Saint-Michel reservoir in Brennilis. © EPAGA
Outstanding result / New tools for managing groundwater resources
Climate change is creating structural challenges for water resource managers, with water shortages; more frequent periods of drought with a possible economic impact in the medium and long term, and difficulties in maintaining hydrological conditions that are favourable to biodiversity in watercourses. In particular, climate change and extreme events raise new problems for all the players involved in supplying drinking water: communities of municipalities, water utilities, catchment basin entities, economic stakeholders, etc., and more generally the public at large. All too often, these problems are still addressed from the standpoint of local water supplies, whereas in reality, they can only be effectively solved through a broader approach.
Brittany is a case in point. The region has experienced an unexpected increase in drinking water consumption over the past three years, with a rise of between 8% and 10% on the previous decade. At the same time, it has seen a trend towards drier periods in the autumn.
In response, BRGM is developing two projects. “De l’Eau pour Demain” is a regional project set up to improve knowledge of needs and resources. It is running in synergy with the interregional project “Water for Tomorrow”, whose purpose is to develop a decision-support tool to secure drinking water supplies across six groups of communes in southern Finistère.
“De l’Eau pour Demain”: knowledge and understanding of the impact of climate change on water resources
“De l’Eau pour Demain” is a project launched in 2021. Funded by the Loire Bretagne Water Agency, the Regional Council of Brittany and BRGM, it brings together Brittany’s three departmental drinking water utilities for a joint technical project with the Finistère departmental council and BRGM. The aim is to improve knowledge and understanding of the impact of climate change on water resources in Brittany.
The first phase of the project aims to develop a better understanding of the consumption of public drinking water supplies and user behaviour, and also to characterise the vulnerability and resilience of the water resources on which these uses depend. It should allow an assessment of the data available on consumption (needs), the consumption mechanisms at work during drought episodes and the resources available.

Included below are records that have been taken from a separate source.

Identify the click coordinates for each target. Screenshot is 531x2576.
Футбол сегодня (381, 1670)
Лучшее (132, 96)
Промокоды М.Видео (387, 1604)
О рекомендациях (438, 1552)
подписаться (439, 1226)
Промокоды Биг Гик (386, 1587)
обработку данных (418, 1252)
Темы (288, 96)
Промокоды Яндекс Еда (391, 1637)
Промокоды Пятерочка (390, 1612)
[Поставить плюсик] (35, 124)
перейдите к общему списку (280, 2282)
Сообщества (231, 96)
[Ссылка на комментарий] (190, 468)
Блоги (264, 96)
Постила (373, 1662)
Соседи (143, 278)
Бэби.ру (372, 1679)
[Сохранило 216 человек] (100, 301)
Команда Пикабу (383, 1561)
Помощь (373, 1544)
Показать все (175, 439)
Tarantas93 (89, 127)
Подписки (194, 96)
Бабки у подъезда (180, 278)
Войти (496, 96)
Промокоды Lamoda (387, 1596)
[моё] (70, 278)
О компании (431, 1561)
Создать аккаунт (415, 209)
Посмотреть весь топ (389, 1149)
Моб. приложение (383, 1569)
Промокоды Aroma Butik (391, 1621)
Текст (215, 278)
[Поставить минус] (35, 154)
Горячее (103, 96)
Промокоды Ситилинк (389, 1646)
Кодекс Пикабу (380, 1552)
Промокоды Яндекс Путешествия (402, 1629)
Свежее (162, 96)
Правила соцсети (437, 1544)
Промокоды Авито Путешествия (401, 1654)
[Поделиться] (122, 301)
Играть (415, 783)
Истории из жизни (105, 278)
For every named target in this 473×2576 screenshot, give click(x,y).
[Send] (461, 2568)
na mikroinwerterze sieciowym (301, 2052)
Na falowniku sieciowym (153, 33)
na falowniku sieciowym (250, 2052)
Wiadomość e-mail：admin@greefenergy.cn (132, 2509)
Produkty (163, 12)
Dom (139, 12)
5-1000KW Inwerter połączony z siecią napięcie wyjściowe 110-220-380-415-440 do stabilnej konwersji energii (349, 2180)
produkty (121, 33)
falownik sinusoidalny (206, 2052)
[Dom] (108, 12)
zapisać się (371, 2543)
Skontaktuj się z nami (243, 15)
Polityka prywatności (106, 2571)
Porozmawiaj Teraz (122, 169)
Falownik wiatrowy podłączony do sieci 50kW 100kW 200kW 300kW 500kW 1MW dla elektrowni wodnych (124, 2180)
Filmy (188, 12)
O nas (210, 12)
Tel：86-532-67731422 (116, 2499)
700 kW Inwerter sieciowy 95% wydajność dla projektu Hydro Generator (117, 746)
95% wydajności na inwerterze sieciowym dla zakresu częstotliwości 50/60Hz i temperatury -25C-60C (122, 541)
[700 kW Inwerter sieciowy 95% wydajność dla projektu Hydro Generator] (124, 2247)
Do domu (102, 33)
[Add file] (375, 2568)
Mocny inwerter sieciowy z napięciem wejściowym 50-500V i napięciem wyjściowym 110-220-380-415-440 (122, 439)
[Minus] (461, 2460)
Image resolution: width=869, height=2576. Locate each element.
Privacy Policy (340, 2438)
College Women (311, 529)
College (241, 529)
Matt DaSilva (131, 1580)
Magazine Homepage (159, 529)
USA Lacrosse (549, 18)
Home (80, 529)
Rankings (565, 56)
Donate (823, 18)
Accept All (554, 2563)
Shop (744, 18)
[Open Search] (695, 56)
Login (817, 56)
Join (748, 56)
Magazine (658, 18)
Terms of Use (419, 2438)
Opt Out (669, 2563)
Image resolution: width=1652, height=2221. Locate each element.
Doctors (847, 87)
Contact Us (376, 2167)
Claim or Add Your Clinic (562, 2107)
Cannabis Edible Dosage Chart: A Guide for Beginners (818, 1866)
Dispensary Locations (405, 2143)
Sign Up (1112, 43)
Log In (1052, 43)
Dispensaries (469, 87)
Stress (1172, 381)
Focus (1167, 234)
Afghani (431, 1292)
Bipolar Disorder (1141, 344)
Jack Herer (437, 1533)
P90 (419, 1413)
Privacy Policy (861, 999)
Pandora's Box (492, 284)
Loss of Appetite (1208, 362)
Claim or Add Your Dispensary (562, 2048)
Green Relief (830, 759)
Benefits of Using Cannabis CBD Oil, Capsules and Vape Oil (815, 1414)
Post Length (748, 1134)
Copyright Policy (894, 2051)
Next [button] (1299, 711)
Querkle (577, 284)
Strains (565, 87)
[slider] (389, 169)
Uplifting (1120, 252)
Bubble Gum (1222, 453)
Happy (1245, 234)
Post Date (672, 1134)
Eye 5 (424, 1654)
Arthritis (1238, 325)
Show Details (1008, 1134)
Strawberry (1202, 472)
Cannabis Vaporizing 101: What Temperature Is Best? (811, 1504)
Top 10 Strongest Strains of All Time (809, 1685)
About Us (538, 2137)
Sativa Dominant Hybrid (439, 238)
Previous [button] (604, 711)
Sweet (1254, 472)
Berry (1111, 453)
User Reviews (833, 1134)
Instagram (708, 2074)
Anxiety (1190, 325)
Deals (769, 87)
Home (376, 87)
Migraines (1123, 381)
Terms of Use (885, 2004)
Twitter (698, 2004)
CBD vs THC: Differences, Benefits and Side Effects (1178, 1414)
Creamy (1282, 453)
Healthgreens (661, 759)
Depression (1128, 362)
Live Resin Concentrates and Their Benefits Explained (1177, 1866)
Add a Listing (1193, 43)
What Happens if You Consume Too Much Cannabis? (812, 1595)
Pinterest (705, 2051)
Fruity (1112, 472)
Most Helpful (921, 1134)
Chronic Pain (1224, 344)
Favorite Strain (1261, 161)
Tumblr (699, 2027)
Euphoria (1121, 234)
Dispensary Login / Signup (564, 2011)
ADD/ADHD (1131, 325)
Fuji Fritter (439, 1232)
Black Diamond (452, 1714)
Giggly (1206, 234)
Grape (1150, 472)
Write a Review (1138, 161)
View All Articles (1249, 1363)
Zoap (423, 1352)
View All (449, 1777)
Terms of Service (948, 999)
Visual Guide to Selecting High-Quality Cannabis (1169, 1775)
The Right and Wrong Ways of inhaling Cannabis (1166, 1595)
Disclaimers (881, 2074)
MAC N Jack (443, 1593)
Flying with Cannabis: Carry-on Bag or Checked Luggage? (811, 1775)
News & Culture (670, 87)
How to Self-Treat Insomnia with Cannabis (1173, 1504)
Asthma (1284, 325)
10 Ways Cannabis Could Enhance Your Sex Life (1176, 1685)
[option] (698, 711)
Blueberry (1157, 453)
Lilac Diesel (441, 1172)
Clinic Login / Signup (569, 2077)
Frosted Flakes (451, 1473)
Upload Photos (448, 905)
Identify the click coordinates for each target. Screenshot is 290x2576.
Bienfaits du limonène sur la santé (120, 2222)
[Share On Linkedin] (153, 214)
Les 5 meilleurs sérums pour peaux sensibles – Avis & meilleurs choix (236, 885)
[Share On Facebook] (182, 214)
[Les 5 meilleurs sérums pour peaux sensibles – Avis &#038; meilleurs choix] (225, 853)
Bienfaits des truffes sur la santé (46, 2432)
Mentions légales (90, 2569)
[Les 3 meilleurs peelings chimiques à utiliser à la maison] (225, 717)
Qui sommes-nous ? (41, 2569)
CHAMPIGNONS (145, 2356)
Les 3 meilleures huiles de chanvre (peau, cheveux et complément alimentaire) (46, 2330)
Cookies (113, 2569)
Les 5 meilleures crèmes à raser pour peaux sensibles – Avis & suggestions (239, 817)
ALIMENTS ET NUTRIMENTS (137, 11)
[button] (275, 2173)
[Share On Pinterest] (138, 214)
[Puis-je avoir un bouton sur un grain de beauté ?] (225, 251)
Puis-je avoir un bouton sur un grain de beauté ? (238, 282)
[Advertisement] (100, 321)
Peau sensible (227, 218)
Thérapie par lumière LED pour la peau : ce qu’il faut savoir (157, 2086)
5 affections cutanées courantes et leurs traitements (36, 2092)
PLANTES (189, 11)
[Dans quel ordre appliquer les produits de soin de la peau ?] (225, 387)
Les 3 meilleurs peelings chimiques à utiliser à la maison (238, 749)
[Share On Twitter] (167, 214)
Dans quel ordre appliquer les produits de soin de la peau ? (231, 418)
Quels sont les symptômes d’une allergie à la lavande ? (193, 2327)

The second phase of the project seeks to gain a clearer understanding of how water resources (dams and groundwater) respond to climate-related constraints, in order to improve the quantitative management of drinking water resources and infrastructures, particularly in crisis situations (drought). A hydrogeological study will also be carried out to determine the aquifers that are most resilient to drought and identify the sectors to be prioritised in searching for new groundwater sources.
Maps showing shortfalls in drinking water supplies in August based on different scenarios and with demand continuing to rise through to 2050 (green = no shortfall, red = 50% shortfall, black = 100% shortfall). © BRGM
“Water for Tomorrow”: innovative tools and approaches for water management
The project is taking place on three pilot sites in the UK and two in France, one of which is in southern Finistère. Funded by the European Interreg programme, the project is seeking to develop and test innovative tools and approaches for water management. This should enable more responsive short-term management of drought episodes, and better long-term planning of investments and water management at regional level. At the southern Finistère pilot site, a hydro-economic model of the drinking water supply system had been built jointly and used on a participatory basis with regional stakeholders. This exploratory decision-support tool makes it possible to assess the impacts of a number of medium or long-term scenarios for the region.
In its first phase, the model made it possible to plan for shortfalls between resources and needs based on different future scenarios. These shortfalls have been quantified and localised. The second phase has provided a basis on which to assess the efficiency of various adaptation measures – singly or combined – in order to respond to expected future vulnerabilities, and thereby to initiate a collective management strategy.
This is an innovative tool for developing collective planning of drinking water supplies, bringing together players who were not necessarily used to working together.